6. Plaintiffs’ counsel failed, on multiple occasions, to respond to Defendants’ discovery according to federal and local rules, then, on at least two *115 separate occasions, by court-imposed deadlines, as well as at least two self-imposed deadlines. Plaintiffs’ counsel likewise repeatedly failed to move to extend the time within which he had to respond prior to the passing of the relevant deadlines. App. ¶¶ 15, 20, 26, 29-30, 36, 38, 40, 43, 49, 54.
7. Plaintiffs’ counsel failed to comply with a court order to consult with government counsel to submit a joint discovery plan before a date specified by the Court. App. ¶¶ 38-39.
8. Plaintiffs counsel failed to prepare to propound discovery of any kind whatsoever on the Defendants until at least March of 2007. 1 App. ¶¶ 49-50.
9. Plaintiffs’ counsel failed to pursue depositions of certain high-level officials according to proper procedure and regulations, and he tried to circumvent the process by which such depositions are taken. App. ¶¶ 54, 56-57.

Nonetheless, Plaintiffs’ counsel has asked the Court to reconsider sanctions imposed for repeatedly and blatantly violating court orders, even as he continued to violate the very court orders he wants reconsidered. The Court will entertain none of it.

▶ _Raw records_:

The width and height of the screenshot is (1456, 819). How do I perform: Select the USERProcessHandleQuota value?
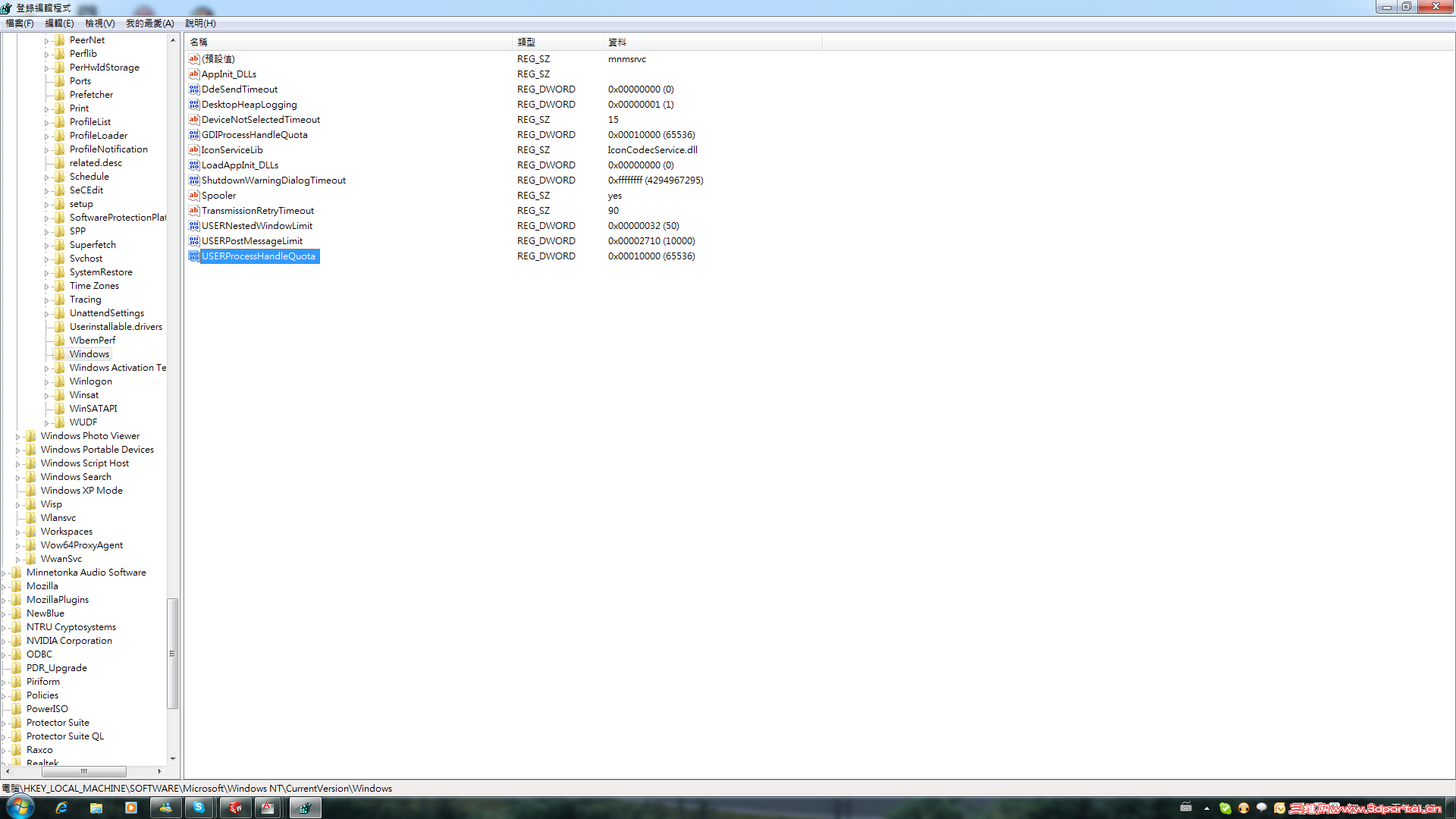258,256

==

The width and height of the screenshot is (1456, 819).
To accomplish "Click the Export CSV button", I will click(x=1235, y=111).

▶ _Task instructions_:
Answer these questions from the court excerpt.
1. Until when did Plaintiffs' counsel fail to prepare to propound any discovery on the Defendants?
2. Whom did a court order direct Plaintiffs' counsel to consult with to submit a joint discovery plan?
3. Whose depositions did Plaintiffs' counsel fail to pursue according to proper procedure and regulations?

▶ _Answer for the task_:
1. Until at least March of 2007.
2. Government counsel.
3. Certain high-level officials.